Blockchains are notoriously hard to hack – some might even be bold enough to call them unhackable – which is obviously useful when it comes to the systems governing our public utilities. But more importantly, blockchains are also not controllable once up and running. Satoshi Nakamoto, the anonymous inventor of Bitcoin, couldn’t bring the network down or alter its behavior, even if they would make that their new life goal. In the same way, a blockchain-based database network, gathering and processing smart city data, would be extremely hard to weaponize against its denizens.

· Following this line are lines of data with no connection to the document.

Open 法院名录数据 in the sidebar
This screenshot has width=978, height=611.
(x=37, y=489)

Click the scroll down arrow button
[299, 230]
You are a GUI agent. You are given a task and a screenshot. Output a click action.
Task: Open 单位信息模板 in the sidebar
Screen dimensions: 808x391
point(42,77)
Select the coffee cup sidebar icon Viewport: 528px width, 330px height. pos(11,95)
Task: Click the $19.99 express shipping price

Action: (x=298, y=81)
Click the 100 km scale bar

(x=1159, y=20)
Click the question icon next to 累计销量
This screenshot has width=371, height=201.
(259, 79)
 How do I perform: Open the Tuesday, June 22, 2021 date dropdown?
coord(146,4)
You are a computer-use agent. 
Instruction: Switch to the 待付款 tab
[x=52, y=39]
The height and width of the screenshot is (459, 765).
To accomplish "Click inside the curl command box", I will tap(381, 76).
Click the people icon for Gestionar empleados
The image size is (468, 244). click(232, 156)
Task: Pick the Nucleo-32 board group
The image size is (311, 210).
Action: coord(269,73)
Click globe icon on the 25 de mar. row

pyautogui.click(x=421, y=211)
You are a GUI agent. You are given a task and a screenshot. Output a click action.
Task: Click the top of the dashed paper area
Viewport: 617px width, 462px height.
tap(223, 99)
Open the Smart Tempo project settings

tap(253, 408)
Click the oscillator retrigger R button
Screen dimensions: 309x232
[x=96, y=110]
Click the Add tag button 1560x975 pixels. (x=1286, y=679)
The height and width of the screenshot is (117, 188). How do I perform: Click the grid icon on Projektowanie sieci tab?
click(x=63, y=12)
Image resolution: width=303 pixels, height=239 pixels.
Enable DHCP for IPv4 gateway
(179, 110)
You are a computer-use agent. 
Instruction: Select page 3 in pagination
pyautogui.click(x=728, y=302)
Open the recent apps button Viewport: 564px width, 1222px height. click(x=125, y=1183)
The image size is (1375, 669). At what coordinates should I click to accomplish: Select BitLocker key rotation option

The solution proposed by CyberVein would also be ideal for the decentralization of the data collection and processing method itself. Instead of having a city government place all the sensors, collect all the data, and decide what to do with it, private and smaller public institutions would be monetarily incentivized to do their own collecting and processing and share their results on the public network.
This way, smart cities could develop more organically, as a cooperative effort of their residents to improve their lives with big data, AI, and machine learning technologies, rather than as a Facebook/Google-style scheme that offers its subjects amazing free products as long as they don’t get in the way.
Generally speaking, it would be fair to say that cities will become truly “smart” once the term “smart city” exits our vocabulary. We don’t call color TVs “color TVs” any longer for a reason. At some point, it will simply become obvious to use the enormous amount of data we have at hand to inform planning decisions and to optimize public utilities on the fly. The question is, will we make use of the data, or will the data make use of us?